** Work to do **
Quote the records word for word, starting at the line that contains "Given: Open the Reports section" and ending at the line that contains "capacitor on top", including both of those lines.

** Extracted records **

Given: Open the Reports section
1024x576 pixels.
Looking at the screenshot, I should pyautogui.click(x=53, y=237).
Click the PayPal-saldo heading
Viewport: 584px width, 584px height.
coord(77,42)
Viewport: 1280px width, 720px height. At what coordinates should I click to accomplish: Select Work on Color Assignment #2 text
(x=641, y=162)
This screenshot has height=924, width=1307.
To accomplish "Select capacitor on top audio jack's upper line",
---
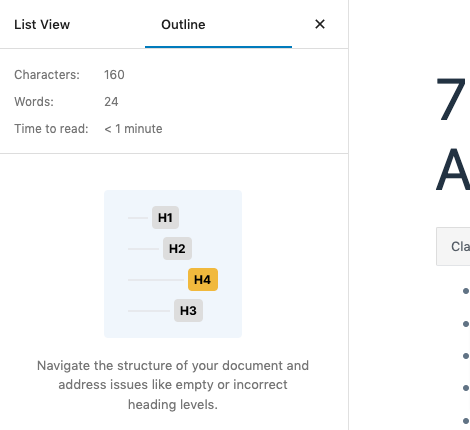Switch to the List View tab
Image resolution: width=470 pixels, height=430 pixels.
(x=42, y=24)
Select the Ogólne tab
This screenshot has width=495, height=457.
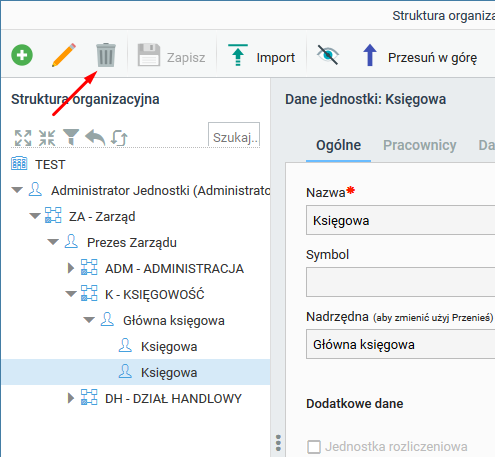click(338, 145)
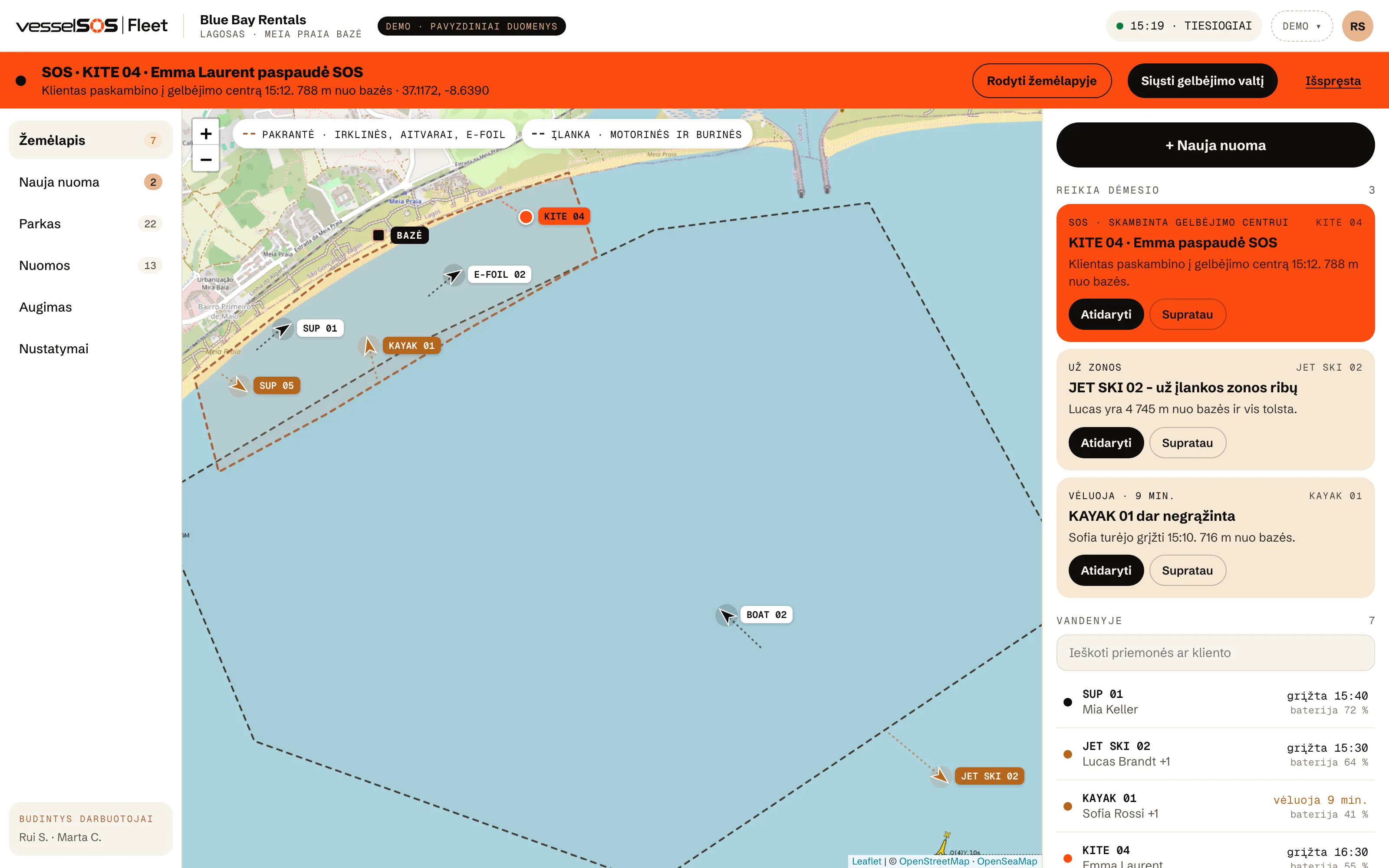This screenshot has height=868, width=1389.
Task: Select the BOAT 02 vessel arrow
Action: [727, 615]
---
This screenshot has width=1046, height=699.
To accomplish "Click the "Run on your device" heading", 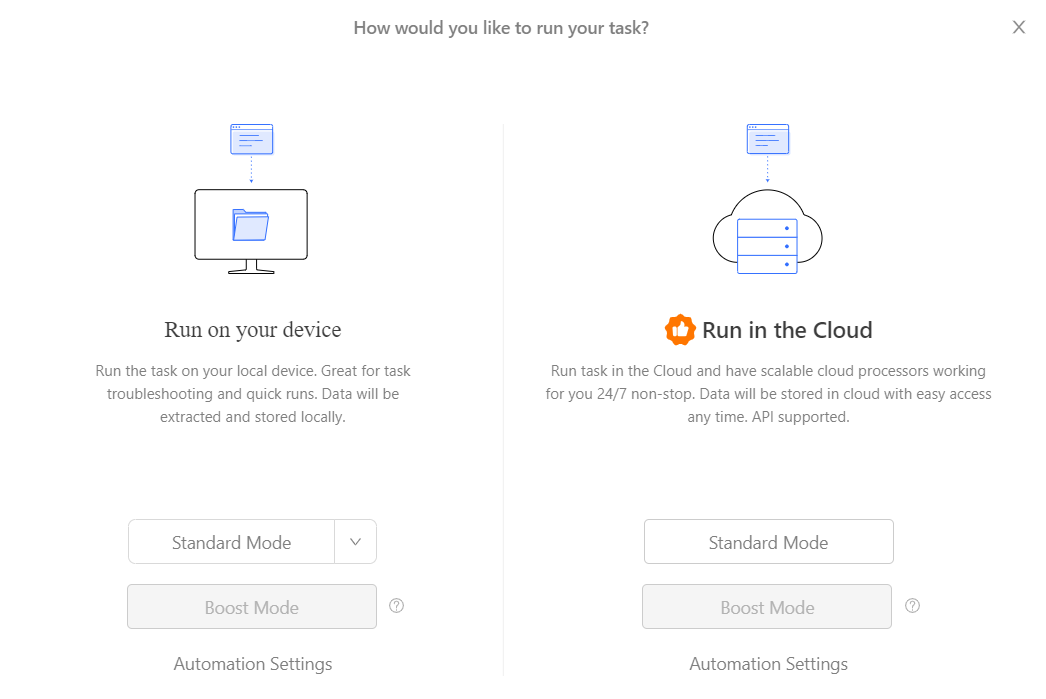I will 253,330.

** Result of the task **
Given: Open the Reports section
1024x576 pixels.
Looking at the screenshot, I should pyautogui.click(x=53, y=237).
Click the PayPal-saldo heading
Viewport: 584px width, 584px height.
coord(77,42)
Viewport: 1280px width, 720px height. At what coordinates should I click to accomplish: Select Work on Color Assignment #2 text
(x=641, y=162)
This screenshot has height=924, width=1307.
To accomplish "Select capacitor on top audio jack's upper line",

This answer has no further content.